HD 210056

Observation data Epoch J2000.0 Equinox ICRS
- Constellation: Octans
- Right ascension: 22^{h} 11^{m} 54.98416^{s}
- Declination: −76° 06′ 57.6788″
- Apparent magnitude (V): 6.13±0.01

Characteristics
- Evolutionary stage: red giant branch
- Spectral type: K0 III
- U−B color index: +0.82
- B−V color index: +1.00

Astrometry
- Radial velocity (R_{v}): 24±1 km/s
- Proper motion (μ): RA: −59.351 mas/yr Dec.: −40.005 mas/yr
- Parallax (π): 11.1656±0.0205 mas
- Distance: 292.1 ± 0.5 ly (89.6 ± 0.2 pc)
- Absolute magnitude (M_{V}): +1.41

Details
- Mass: 1.59±0.07 M_{☉}
- Radius: 7.72±0.13 R_{☉}
- Luminosity: 29.7±0.5 L_{☉}
- Surface gravity (log g): 2.86±0.10 cgs
- Temperature: 4,849±37 K
- Metallicity [Fe/H]: −0.08±0.03 dex
- Rotational velocity (v sin i): <1.5 km/s
- Age: 2.10±0.22 Gyr
- Other designations: 68 G. Octantis, CD−76°1120, CPD−76°1549, GC 31004, HD 210056, HIP 109584, HR 8432, SAO 258006

Database references
- SIMBAD: data

= HD 210056 =

Star in the constellation of Octans

HD 210056, also known as HR 8432, is a solitary orange hued star located in the southern circumpolar constellation Octans. Eggen (1993) listed it as a member of the old disk population.

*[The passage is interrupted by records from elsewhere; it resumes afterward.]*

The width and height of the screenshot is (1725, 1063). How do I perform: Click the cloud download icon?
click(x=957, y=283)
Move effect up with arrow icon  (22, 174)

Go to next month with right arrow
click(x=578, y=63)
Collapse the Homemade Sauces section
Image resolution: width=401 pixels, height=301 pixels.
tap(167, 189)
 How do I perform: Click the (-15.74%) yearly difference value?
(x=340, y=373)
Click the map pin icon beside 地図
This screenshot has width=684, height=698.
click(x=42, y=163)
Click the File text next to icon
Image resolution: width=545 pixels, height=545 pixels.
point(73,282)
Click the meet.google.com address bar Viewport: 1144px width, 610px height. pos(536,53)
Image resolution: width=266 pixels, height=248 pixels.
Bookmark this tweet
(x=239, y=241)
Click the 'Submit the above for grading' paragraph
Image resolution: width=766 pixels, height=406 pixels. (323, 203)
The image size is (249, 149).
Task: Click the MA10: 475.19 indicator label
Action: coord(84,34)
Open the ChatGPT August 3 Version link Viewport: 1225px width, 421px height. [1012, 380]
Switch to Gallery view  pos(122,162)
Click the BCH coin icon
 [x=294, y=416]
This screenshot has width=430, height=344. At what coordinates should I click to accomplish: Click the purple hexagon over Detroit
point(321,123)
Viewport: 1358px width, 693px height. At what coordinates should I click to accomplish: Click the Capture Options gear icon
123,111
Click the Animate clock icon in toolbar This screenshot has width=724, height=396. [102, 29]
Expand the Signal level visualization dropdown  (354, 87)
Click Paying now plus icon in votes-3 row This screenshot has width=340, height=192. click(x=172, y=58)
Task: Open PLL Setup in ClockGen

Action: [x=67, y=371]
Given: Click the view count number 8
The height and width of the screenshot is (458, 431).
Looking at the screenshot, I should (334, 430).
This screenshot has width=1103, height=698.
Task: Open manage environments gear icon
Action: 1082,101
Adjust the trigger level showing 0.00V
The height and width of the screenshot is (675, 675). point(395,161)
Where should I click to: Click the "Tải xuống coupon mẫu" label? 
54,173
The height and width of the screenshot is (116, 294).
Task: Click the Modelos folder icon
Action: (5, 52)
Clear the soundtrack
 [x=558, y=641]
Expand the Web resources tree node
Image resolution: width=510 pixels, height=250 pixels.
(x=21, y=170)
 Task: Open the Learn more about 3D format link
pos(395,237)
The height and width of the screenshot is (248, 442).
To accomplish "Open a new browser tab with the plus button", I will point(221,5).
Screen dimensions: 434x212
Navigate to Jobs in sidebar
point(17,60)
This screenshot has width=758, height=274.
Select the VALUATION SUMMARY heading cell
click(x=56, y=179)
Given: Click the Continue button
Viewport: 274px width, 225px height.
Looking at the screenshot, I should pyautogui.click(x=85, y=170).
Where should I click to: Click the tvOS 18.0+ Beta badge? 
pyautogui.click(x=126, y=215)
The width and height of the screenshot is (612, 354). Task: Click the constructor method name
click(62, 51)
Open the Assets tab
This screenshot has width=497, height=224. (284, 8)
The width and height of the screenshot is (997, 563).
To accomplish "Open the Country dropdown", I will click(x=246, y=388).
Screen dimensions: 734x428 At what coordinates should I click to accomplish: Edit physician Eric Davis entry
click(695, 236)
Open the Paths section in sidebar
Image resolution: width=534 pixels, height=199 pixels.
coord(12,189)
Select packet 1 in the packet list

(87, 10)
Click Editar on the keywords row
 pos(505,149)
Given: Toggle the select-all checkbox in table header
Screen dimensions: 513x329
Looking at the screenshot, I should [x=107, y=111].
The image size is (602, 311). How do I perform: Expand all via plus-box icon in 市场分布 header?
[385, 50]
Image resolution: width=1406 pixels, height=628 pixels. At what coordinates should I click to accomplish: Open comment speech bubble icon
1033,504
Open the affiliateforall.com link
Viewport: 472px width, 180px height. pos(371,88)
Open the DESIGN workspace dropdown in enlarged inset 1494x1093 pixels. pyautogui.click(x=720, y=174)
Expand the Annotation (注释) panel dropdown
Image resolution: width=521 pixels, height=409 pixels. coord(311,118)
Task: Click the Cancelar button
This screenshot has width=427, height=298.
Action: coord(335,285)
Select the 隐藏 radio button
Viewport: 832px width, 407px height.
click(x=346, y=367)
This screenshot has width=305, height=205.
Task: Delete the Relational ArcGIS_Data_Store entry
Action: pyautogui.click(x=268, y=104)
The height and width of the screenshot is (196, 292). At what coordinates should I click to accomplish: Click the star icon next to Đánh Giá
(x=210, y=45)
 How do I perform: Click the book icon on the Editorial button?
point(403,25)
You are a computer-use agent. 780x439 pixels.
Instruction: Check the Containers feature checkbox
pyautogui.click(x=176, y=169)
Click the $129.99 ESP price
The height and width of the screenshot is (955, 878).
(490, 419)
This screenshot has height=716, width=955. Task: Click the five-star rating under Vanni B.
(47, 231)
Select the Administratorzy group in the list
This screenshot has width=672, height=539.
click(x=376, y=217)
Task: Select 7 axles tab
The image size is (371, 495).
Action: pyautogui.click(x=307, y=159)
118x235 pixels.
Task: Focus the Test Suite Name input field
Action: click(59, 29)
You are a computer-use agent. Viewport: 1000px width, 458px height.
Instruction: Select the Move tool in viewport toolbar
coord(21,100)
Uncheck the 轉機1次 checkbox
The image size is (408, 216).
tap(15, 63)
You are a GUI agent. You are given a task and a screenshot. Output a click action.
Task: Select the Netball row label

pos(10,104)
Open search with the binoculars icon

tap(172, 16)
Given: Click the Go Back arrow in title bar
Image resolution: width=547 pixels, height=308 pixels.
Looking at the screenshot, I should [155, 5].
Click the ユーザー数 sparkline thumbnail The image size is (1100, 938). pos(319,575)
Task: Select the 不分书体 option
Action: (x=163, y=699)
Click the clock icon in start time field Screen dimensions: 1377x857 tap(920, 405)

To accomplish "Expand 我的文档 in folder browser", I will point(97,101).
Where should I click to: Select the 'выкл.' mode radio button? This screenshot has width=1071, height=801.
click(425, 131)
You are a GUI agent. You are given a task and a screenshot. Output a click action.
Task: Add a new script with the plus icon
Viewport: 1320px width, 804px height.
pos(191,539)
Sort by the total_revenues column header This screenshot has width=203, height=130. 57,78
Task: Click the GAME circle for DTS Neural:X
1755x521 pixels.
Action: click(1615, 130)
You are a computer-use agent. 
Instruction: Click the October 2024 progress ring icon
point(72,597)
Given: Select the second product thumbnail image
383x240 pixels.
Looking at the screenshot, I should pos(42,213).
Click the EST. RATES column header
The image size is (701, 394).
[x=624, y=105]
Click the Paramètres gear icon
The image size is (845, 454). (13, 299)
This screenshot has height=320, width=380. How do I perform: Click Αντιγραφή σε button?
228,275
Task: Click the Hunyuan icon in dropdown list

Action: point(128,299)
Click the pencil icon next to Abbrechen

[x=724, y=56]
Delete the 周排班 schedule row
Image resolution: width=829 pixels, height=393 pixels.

The object has an apparent magnitude of 6.13, making it barely visible to the naked eye. Based on parallax measurements from the Gaia satellite, the object is estimated to be 292 light years distant. It appears to be receding with a heliocentric radial velocity of 24 km/s. At its current distance, HD 210056's brightness is diminished by 0.2 magnitudes due to interstellar dust. It has an absolute magnitude of +1.41.

This is an evolved giant star with a stellar classification of K0 III. It has 1.59 times the mass of the Sun but has expanded to 7.72 times its girth. It radiates 29.7 times the luminosity of the Sun from its enlarged photosphere at an effective temperature of 4849 K. Based on asteroseismologic measurements, HD 210056 is estimated to be 2 billion years old. The star has about 90% of the Sun's metallicity — what astronomers define a star's abundance of chemical elements heavier than helium. It currently spins slowly with a projected rotational velocity lower than 1.5 km/s.